Он говорил спокойно, подражая взрослым, не напрягая голоса. На нем была просторная рубаха в красный горошек, а сверху — черная замызганная жилетка без пуговиц, из кармашка свешивалась железная цепочка. На голове плотно сидел франтоватый картуз, правда, со сломанным козырьком. Но все равно — почти парняга! В другое время да в другом месте я отнесся бы к нему с почтением, а теперь ненавидел. Ведь он хотел утопить меня! Все они знают, что «татарва» плавать не умеет!
Я вдруг разглядел, что глаза у него черные, как у глубинного степняка, да и скулы были крупноваты.
— Брат! — умоляюще проговорил я по-узбекски. — Что ты делаешь, брат? Не надо!
Если бы он был шорец или телеут, то понял бы хотя бы слово «брат»… Но он и бровью не повел, показал еще раз дубиной.
— Давай, давай, туда! Хватит разговаривать.
Захар Чернуха был готов бежать дальше по своим душегубным делам.
— Ну, чего там? — заорал он. — Кончай его, Агафон!
Мальчуганы за спиной «приказчика» присмирели, мне запомнились их конопатые, с облупленными носами лица. Им было страшно и в то же время любопытно увидеть, как чужой утонет. Другие мальчишки вешают кошек или сжигают собак на кострах «для интересу». А тут — человек и животное в одном лице. Интересу больше. К тому же разрешенное будет убийство. Взрослый уважаемый человек дозволил, заставил. Какие могут быть сомнения? Сам бог велел нам в безмозглом возрасте держаться за руку взрослого человека без всяких сомнений. Или им уже приходилось топить людей? Все было возможно в этом селе, оно шло впереди времени почему-то…
Агафон картинно стоял в пяти шагах от меня, и промахнуться было трудно. Первым голышом я сбил с него картуз, вторым попал в лицо. Он завопил истошным голосом, повалился на мелководье между камнями, и кровь смешалась с водой, протянулась лентами.
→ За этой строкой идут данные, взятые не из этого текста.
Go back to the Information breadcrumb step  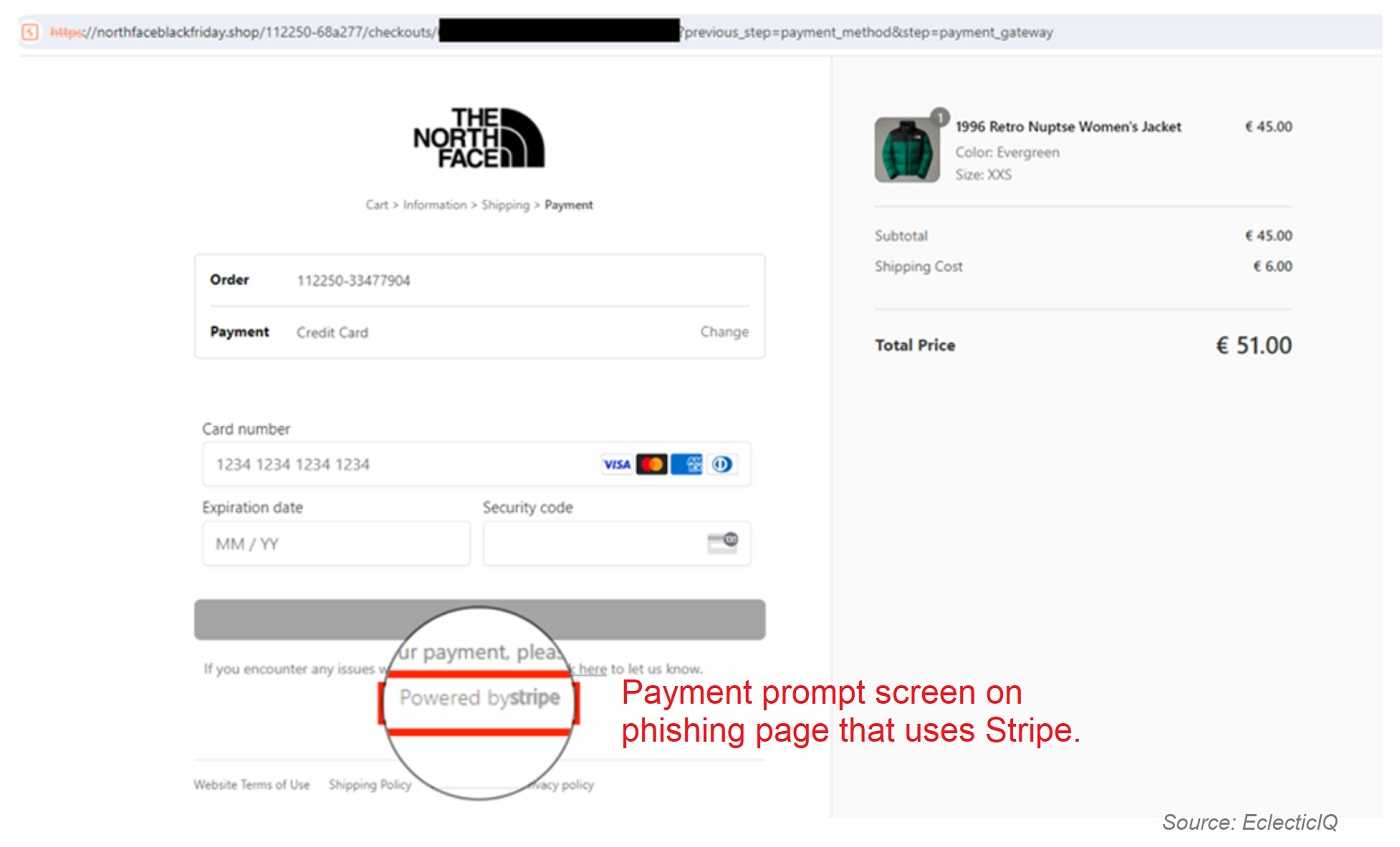pyautogui.click(x=434, y=205)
Я перепрыгнул через него и бросился на босоногих — они дружно брызнули в разные стороны, не боясь воды. И опять передо мной Чернуха — его большая свекольная морда была перекошена каким-то сильным чувством. Мне бы прошмыгнуть сторонкой — смог бы! — но меня парализовало страхом при виде скошенной мордени. Я начал пятиться, запнулся, упал. И, чтобы спастись от нависшего надо мной бандита, оттолкнулся ногами от поскочной опоры — стремнина подхватила меня, проскребла хребтом по каменистому дну… Я вопил, захлебывался, безумно колотил ногами и руками по воде и хватался за скользкие ветви тала, свесившиеся с берега… Теперь я был именно таким, каким они видели меня: диким, тупым, злобным туземцем, не умеющим плавать, не умеющим правильно есть, правильно «гадить», умываться и вообще жить в двадцатом веке.
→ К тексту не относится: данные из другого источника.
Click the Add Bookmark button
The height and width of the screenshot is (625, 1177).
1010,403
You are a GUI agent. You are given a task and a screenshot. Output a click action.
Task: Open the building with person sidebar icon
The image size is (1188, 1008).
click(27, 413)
Течением меня вынесло за пределы села, как бессмысленную щепочку. Я выполз на заливной луг, по которому, утопая по щиколотку в мутной воде, бродили пятнистые ленивые коровы, пугая лягушек. На взгорке возле копешки сена дымился костерок. Малец-пастушонок пек на прутике грибы, а в золе — картошку. Разговаривать с ним было бесполезно — сильно тронутый умом, деревенский дурачок. И как ему коров доверили?
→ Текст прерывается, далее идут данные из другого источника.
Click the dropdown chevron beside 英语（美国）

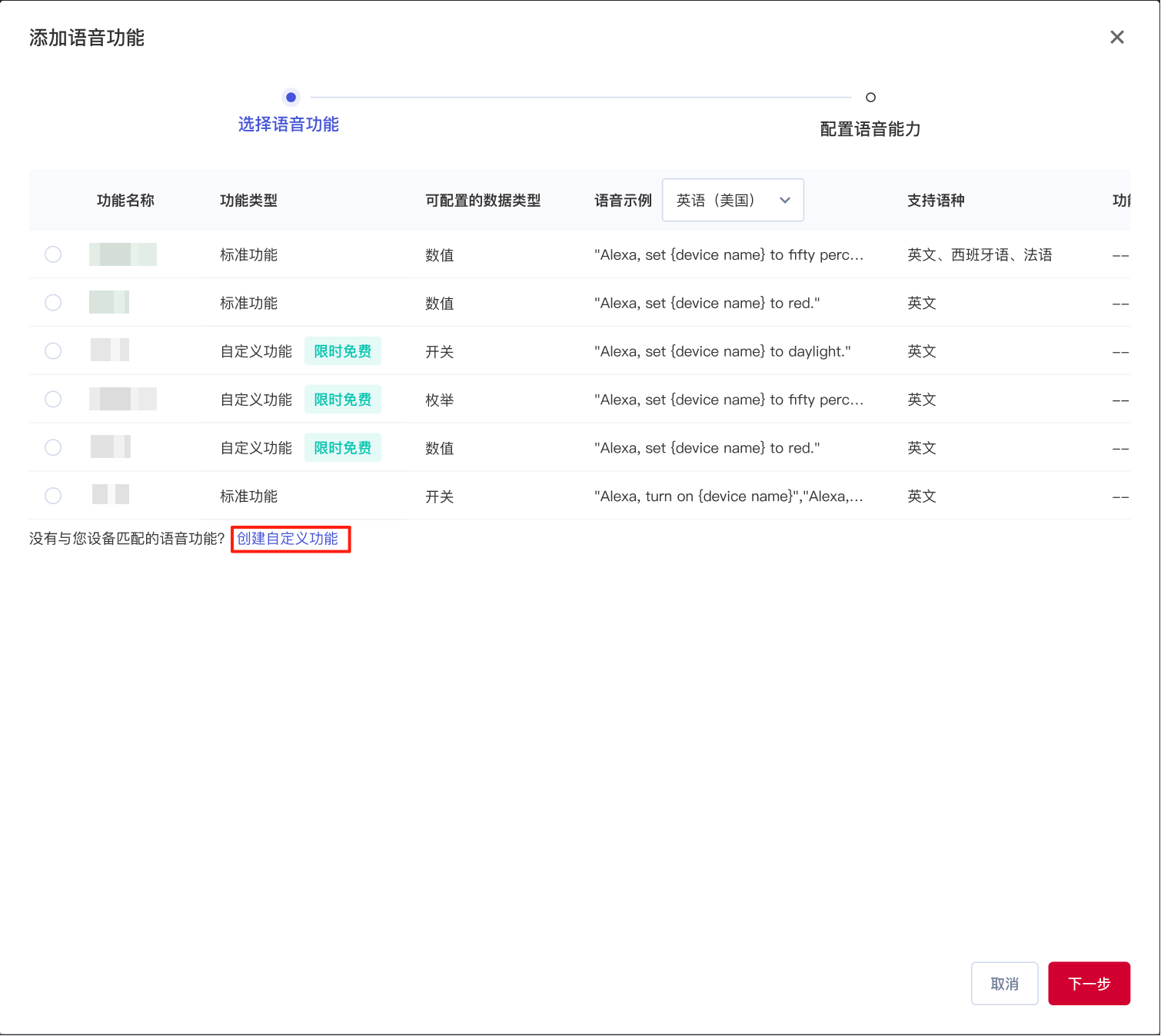785,201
Я выжал одежду, развесил ее у огня на кольях и поел вместе с пастушонком ворованную картошку. Печеные грибы были невкусны, и страшновато было их есть. Известно же, дураки не отличают хорошего от плохого, и значит, хорошие грибы от поганок и мухоморов. Хотя Бородуля отличает. Тем и славится повсюду.